Reviewing HST and the 2016 and 1972 campaign trails

Freak power, or something.
Freak power, or something.

For years Hunter S. Thompson fans have told me how great “Fear and Loathing: On the Campaign Trail ‘72” is. With the presidential campaign in full swing I figured it would be a great read, but after finally finishing it, I am totally disappointed.

I’ve never been “heavily” into politics, but I assumed by picking up the book maybe I’d get a better sense for the topic. Maybe I’d get a better sense of HST himself. Maybe I got both. But in any case, the book was a total snooze, which sucks because I love HST.

I actually bought the book in 2010 while in Iraq. When I wasn’t bumping down a dirt road in Salah al-Din province I was reading packages of books that I purchased on Amazon. Since then I had been pulling “Campaign Trail” off the shelf, reading the opening chapter’s description of the Pennsylvania Turnpike and thumbing through Ralph Steadman’s erratic illustrations, only to tuck the book back on the shelf again.

This is a frequent issue for books I’m told I need to read, but have no serious interest in. (It took me years before I had the guts to finish “Lord Jim.”)

The bottom line is that the energy in “Campaign Trail” is not the same as in HST’s other books. On top of that, the book gets bogged down with interview transcriptions (which are probably imaginary) and way too many boring details that I don’t care to remember. It is essentially a compilation of recaps during each month of the 1972 presidential campaign. Perhaps I should have taken him more seriously when he wrote in the introduction “Some of the scenes in this book will not make much sense to anybody except the people who were involved in them.” If I had to rate it I’d give it a 6/10, which might be generous, considering the other stuff I could have been reading.

There isn’t much about the book that has relevance to journalism and politics today. But in retrospect, maybe that is the lesson to learn from ‘72. It doesn’t matter if it’s 2016, 2012 or 1796, for that matter. Every campaign season is different.

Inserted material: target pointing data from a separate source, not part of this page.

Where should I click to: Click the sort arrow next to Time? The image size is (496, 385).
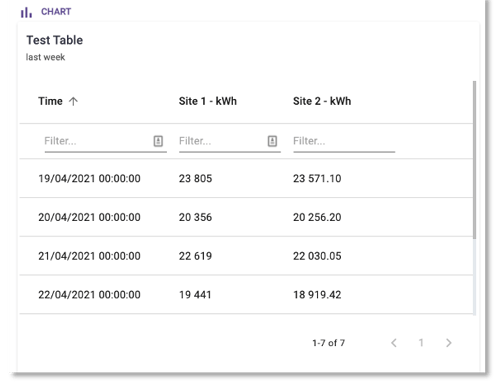[73, 101]

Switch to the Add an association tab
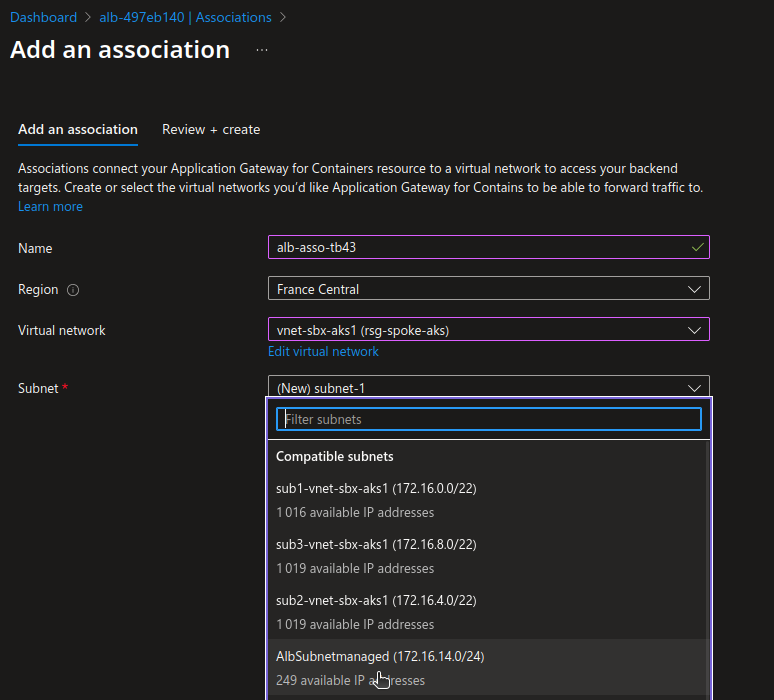tap(78, 129)
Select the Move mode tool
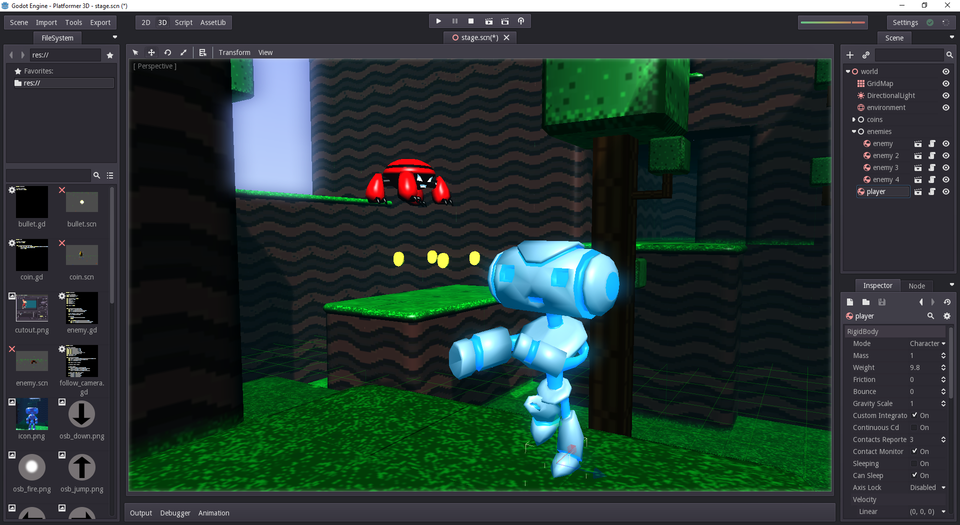 point(152,52)
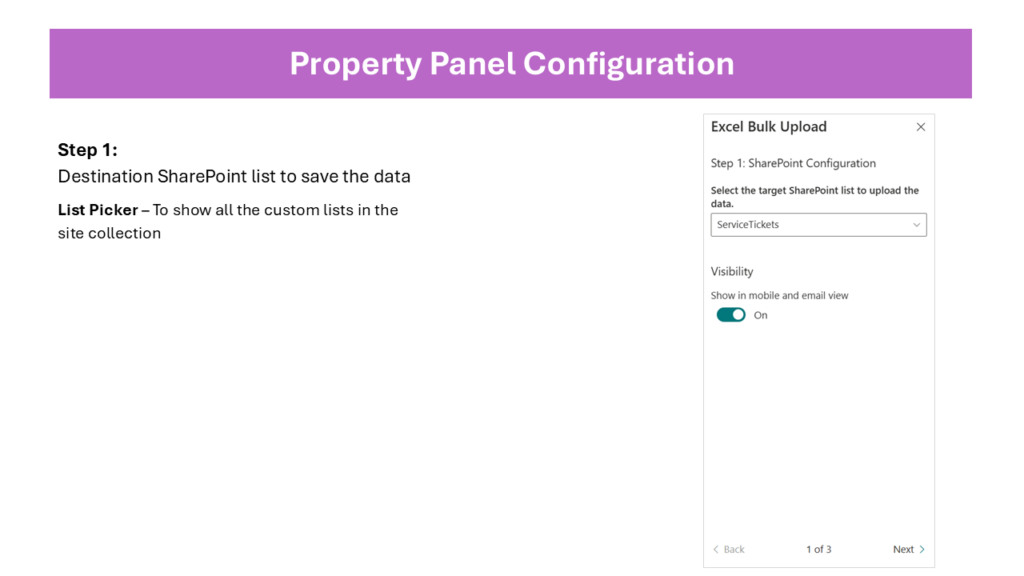The width and height of the screenshot is (1024, 576).
Task: Select the Step 1: SharePoint Configuration heading
Action: [793, 163]
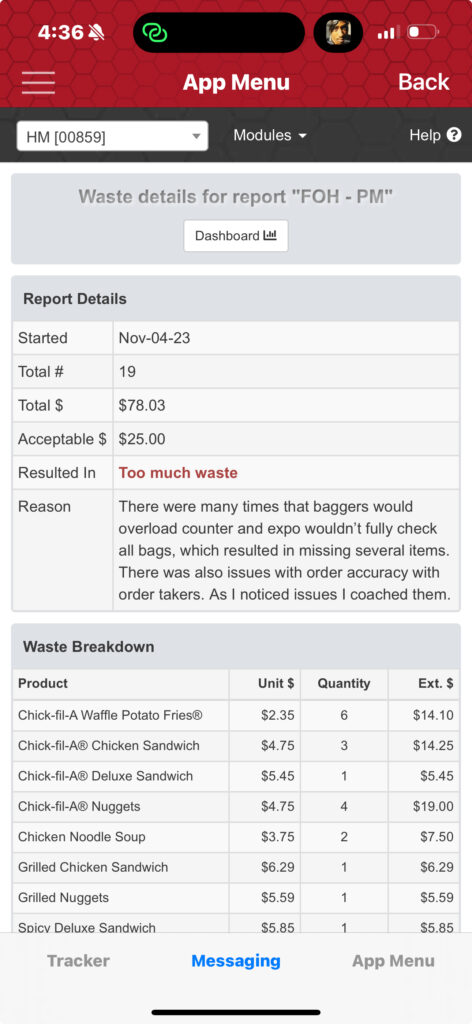This screenshot has width=472, height=1024.
Task: Go Back using the header button
Action: tap(424, 82)

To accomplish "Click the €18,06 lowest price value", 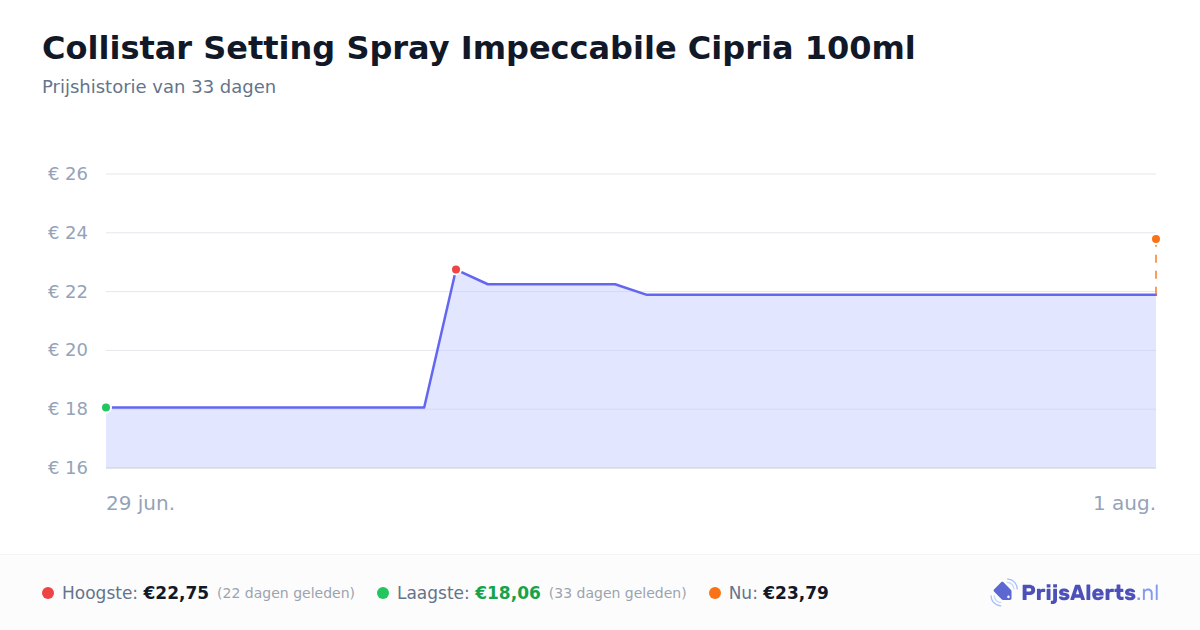I will pos(508,593).
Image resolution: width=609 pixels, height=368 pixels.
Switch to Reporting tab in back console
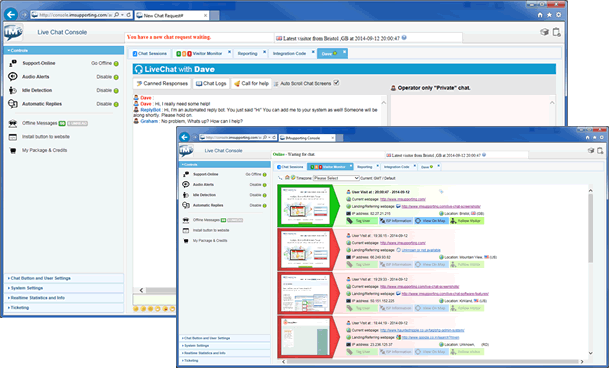247,54
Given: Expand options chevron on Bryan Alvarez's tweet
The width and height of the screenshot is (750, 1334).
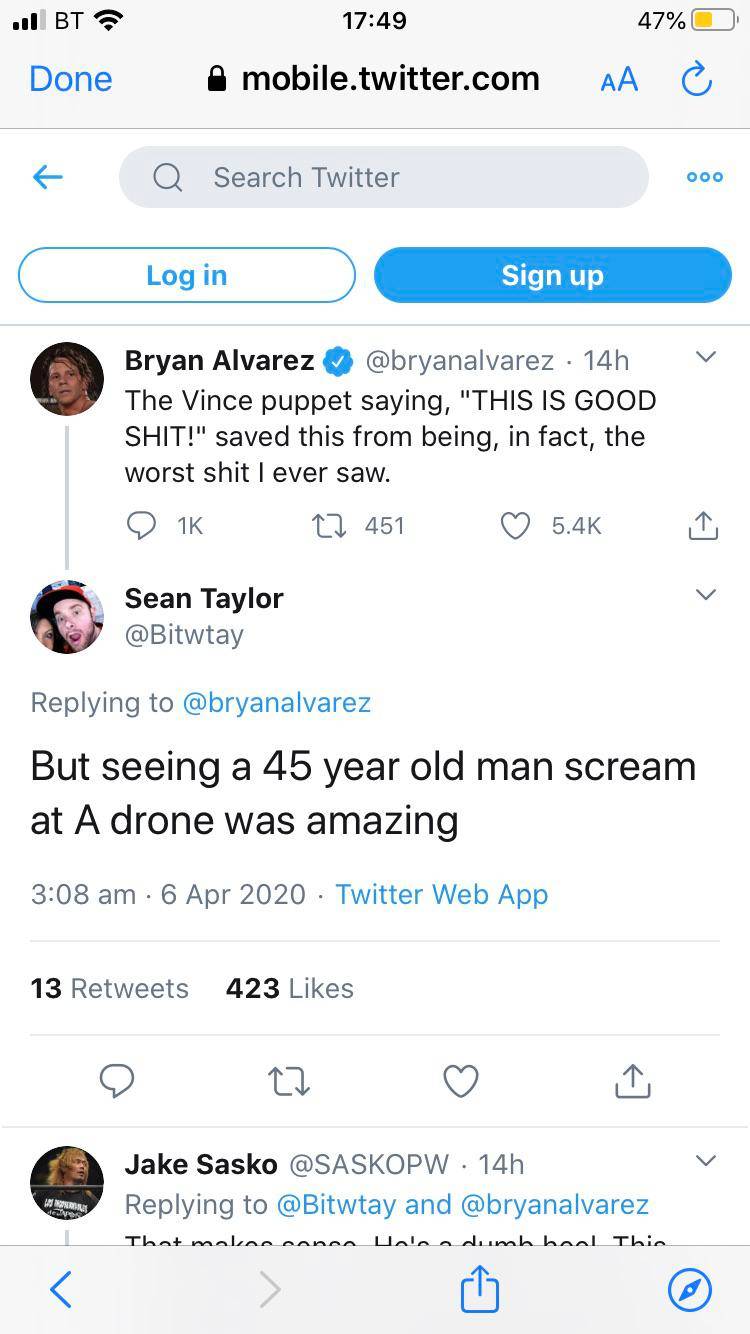Looking at the screenshot, I should click(x=705, y=357).
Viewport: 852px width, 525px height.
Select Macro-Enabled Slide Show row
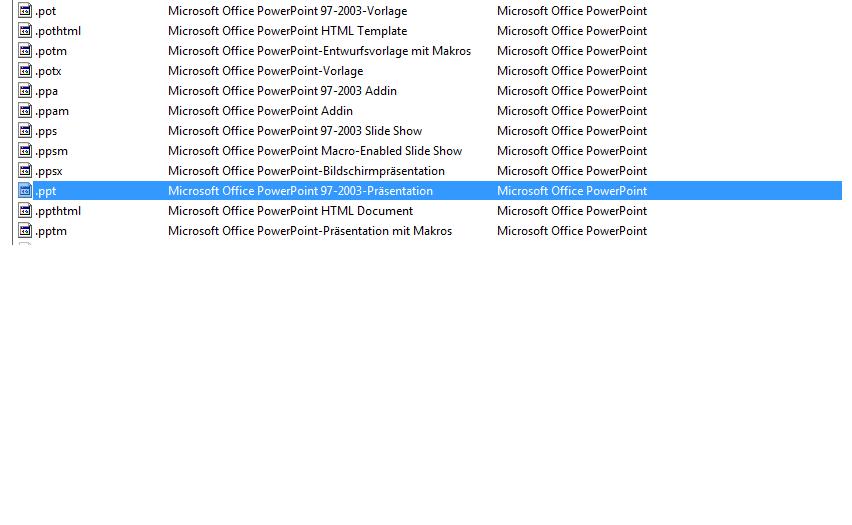426,151
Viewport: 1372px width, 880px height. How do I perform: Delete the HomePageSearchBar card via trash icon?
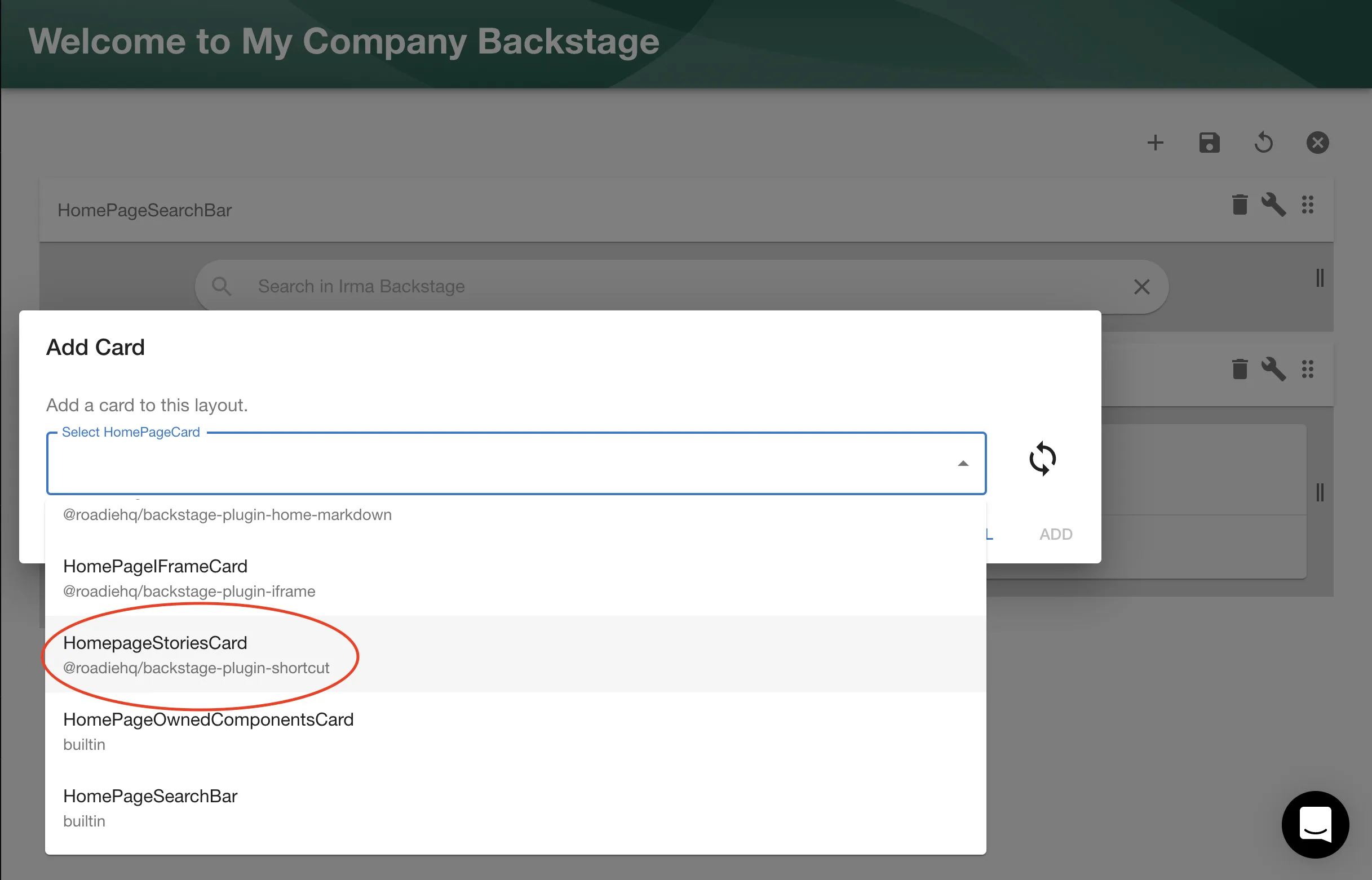[x=1240, y=205]
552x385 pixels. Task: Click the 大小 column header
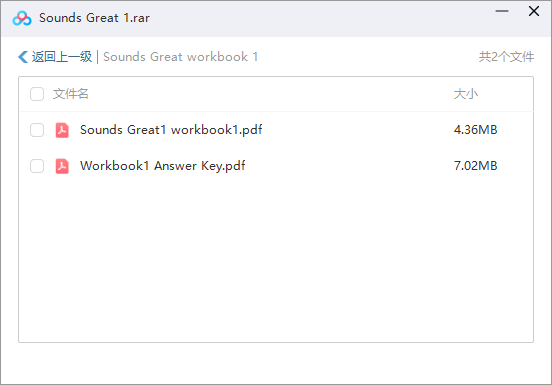pos(466,94)
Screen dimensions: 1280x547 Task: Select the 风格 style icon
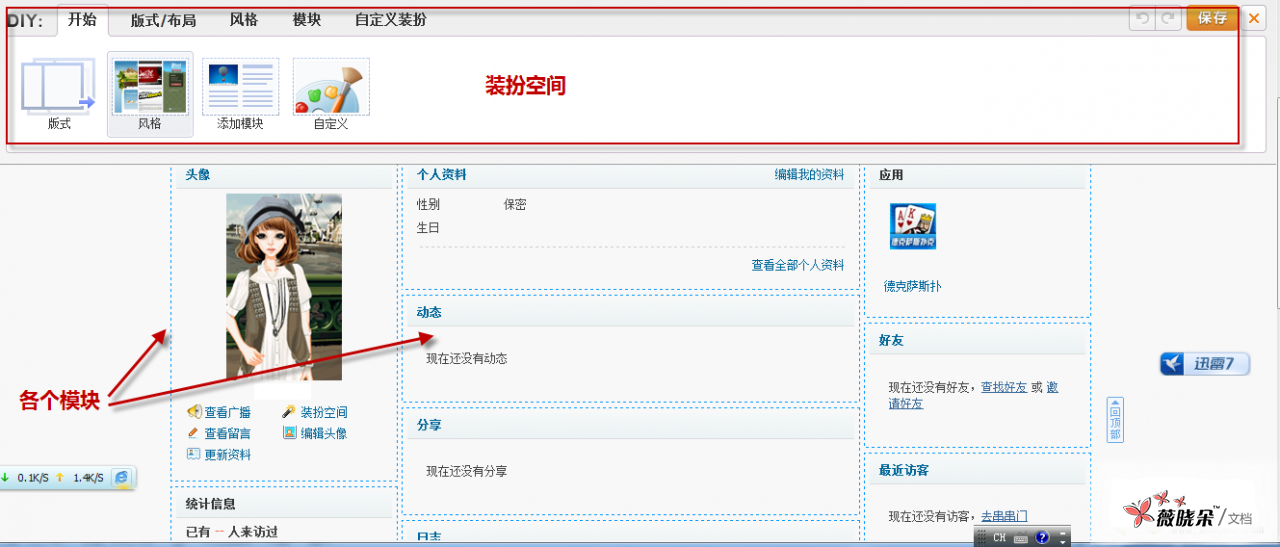tap(150, 87)
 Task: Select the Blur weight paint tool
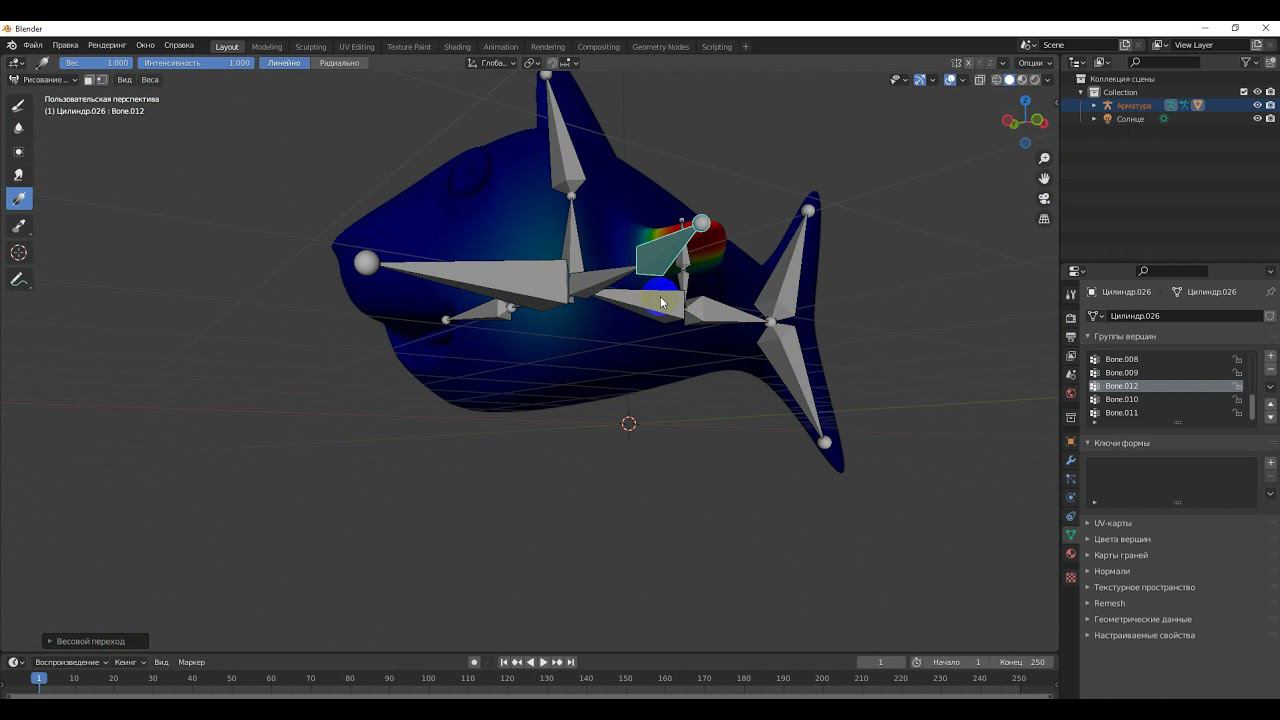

In the book’s remaining few pages you see HST revert back to his usual prose, which is sort of worth it after 490 pages of mostly static. Writing about politics isn’t actually much fun, he says:

“The High is in the participation, and particularly if you identify with one candidate… I don’t think that I could do it if I didn’t care who won. It’s the difference between watching a football game between two teams you don’t care about, and watching a game where you have some kind of personal identity with one of the teams even if only a huge bet.”

And there’s that familiar radical journalistic prophecy: Objectivity = bullshit.